Prediction of outcomes in crescentic IgA nephropathy in a multicenter cohort study

Abstract

Crescentic IgA nephropathy (IgAN), defined as >50% crescentic glomeruli on kidney biopsy, is one of the most common causes of rapidly progressive GN. However, few studies have characterized this condition. To identify risk factors and develop a prediction model, we assessed data from patients ≥ 14 years old with crescentic IgAN who were followed ≥ 12 months. The discovery cohort comprised 52 patients from one kidney center, and the validation cohort comprised 61 patients from multiple centers. At biopsy, the mean serum creatinine (SCr) level ± SD was 4.3 ± 3.4 mg/dl, and the mean percentage of crescents was 66.4%± 15.8%. The kidney survival rates at years 1, 3, and 5 after biopsy were 57.4%± 4.7%, 45.8%± 5.1%, and 30.4%± 6.6%, respectively. Multivariate Cox regression revealed initial SCr as the only independent risk factor for ESRD (hazard ratio [HR], 1.32; 95% confidence interval [CI], 1.10 to 1.57; P=0.002).
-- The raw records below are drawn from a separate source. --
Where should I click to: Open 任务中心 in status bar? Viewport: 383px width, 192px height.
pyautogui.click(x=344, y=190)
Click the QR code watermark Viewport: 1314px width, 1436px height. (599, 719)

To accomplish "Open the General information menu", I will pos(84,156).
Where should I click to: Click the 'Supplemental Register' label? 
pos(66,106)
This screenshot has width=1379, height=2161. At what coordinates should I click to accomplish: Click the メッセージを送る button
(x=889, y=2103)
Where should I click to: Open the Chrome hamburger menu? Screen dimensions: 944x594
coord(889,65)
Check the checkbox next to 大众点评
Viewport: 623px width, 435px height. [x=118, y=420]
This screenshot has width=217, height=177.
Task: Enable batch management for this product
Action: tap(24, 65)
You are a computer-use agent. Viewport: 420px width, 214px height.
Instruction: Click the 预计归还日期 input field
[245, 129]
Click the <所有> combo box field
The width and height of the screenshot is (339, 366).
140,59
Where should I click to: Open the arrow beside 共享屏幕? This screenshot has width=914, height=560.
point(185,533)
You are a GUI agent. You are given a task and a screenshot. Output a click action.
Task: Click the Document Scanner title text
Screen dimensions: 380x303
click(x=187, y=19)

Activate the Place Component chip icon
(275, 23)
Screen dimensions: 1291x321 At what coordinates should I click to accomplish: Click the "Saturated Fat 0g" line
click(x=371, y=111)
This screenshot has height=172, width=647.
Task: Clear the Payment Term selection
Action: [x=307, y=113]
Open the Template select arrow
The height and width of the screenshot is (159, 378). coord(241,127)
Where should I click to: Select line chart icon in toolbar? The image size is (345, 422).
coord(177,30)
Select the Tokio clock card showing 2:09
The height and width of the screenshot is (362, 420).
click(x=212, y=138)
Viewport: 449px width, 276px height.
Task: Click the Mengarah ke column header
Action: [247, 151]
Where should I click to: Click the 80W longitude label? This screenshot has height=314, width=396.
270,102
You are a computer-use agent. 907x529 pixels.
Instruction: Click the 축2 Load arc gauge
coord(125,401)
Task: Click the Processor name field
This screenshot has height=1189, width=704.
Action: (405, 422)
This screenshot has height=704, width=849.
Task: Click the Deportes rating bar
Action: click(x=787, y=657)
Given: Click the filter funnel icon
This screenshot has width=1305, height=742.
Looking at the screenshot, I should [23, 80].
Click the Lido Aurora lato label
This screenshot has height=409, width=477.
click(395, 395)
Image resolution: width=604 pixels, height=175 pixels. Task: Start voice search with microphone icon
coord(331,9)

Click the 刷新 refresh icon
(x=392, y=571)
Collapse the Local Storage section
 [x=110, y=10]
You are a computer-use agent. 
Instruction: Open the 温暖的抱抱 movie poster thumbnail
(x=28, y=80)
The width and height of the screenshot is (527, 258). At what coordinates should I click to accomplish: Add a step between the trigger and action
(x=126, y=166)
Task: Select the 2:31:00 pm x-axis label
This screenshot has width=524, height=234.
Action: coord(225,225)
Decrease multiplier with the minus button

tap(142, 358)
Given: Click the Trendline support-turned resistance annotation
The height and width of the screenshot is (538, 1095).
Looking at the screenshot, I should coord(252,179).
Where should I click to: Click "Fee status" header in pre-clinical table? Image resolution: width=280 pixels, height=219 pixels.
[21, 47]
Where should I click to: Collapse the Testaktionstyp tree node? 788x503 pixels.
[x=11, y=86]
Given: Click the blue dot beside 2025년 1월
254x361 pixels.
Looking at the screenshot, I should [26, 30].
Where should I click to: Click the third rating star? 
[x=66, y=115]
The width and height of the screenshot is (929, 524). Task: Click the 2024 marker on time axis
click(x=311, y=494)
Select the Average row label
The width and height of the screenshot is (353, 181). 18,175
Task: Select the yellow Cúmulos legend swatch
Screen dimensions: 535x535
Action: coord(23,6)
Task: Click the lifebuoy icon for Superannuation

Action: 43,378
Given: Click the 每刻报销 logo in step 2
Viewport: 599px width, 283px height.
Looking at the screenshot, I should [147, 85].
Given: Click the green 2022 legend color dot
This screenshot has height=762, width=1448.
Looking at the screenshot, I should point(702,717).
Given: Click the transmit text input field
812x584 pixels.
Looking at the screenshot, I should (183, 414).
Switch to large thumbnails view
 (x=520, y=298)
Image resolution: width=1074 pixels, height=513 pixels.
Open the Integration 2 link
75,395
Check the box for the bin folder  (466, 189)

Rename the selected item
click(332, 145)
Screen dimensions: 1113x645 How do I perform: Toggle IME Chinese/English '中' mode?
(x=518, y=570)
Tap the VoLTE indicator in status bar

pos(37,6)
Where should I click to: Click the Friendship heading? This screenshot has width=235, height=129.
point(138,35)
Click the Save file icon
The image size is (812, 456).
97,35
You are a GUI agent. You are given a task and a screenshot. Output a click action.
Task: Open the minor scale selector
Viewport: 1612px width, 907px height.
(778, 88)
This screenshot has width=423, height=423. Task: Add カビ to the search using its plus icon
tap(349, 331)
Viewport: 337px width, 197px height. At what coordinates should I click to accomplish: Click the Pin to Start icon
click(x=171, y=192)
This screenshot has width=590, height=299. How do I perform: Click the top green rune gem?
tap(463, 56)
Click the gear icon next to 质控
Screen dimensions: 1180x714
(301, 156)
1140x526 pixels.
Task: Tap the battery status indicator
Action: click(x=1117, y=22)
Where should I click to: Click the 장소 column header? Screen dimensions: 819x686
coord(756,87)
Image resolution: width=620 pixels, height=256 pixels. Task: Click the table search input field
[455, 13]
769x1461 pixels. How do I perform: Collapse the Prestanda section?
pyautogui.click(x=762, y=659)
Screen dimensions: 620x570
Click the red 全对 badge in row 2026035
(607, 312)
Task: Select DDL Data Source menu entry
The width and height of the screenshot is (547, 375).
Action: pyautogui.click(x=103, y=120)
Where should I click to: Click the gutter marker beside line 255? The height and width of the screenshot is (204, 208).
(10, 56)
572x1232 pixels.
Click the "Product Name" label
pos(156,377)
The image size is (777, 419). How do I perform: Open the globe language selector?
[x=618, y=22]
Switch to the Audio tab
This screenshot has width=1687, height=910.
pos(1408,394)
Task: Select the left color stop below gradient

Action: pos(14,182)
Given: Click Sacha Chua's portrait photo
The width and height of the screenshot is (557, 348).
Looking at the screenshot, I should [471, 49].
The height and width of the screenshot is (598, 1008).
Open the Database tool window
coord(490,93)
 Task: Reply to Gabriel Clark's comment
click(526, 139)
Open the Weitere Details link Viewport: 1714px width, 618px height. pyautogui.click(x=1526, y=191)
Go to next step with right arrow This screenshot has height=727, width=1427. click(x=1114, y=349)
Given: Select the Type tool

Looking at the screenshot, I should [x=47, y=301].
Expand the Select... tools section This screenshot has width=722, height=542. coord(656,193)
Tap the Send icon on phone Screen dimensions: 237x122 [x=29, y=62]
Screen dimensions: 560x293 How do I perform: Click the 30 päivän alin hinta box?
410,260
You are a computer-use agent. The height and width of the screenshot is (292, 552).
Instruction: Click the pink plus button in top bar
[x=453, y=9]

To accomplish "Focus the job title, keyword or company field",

Notably, the percentage of crescents did not associate independently with ESRD. Logistic regression showed that the risk of ESRD at 1 year after biopsy increased rapidly at SCr>2.7 mg/dl and reached 90% at SCr>6.8 mg/dl (specificity=98.5%, sensitivity=64.6% for combined cohorts). In both cohorts, patients with SCr>6.8 mg/dl were less likely to recover from dialysis. Analyses in additional cohorts revealed a similar association between initial SCr and ESRD in patients with antiglomerular basement membrane disease but not ANCA-associated systemic vasculitis. In conclusion, crescentic IgAN has a poor prognosis, and initial SCr concentration may predict kidney failure in patients with this disease.

Figures

Figure 1.

Renal survival of crescentic IgA nephropathy treated with different regimens. Aggressive immunosuppressive therapy was defined as high-dose pulse methylprednisolone (7–15 mg/kg per day) plus cyclophosphamide therapy.

Figure 2.

The logistic regression curves for crescentic GN due to IgAN, Anti-GBM disease, and AASV. Blue line, logistic curve; green triangles, renal survival during follow-up; purple line, SCr concentration=6.8 mg/dl (600 μmol/L); red crosses, renal survival at 1 year after renal biopsy. A value of 0% means that the patient did not develop ESRD, whereas 100% means that the patient developed ESRD. (A) Logistic curve in the discovery cohort (n=52). The curve is S-shaped. In patients with SCr>6.8 mg/dl (600 μmol/L), the cumulative probability of ESRD at 1 year is >90%. (B) A similar result is observed in the discovery cohort patients under aggressive immunosuppressive therapy. (C) Logistic curve in the validation cohort (n=61). The threshold for predicting renal mortality was identical to the value calculated for the discovery cohort. (D) Logistic curve of the entire crescentic IgAN cohort. (E) The logistic curve of anti-GBM disease is S-shaped. (F) The logistic curve of AASV is nearly linear.

Figure 3.

The prediction ability of SCr threshold (6.8mg/dl) for ESRD event. (A) Percentage of patients who developed ESRD at 1 year after renal biopsy and during follow-up in the discovery cohort (n=52). (B) Percentage of patients who developed ESRD at 1 year after renal biopsy and during follow-up in the validation cohort (n=61). (C) Percentage of patients who developed ESRD at 1 year after renal biopsy and during follow-up in the entire crescentic IgAN cohort (n=113). The SCr threshold of 6.8 mg/dl (600 μmol/L) showed good power in predicting renal mortality at 1 year and during follow-up.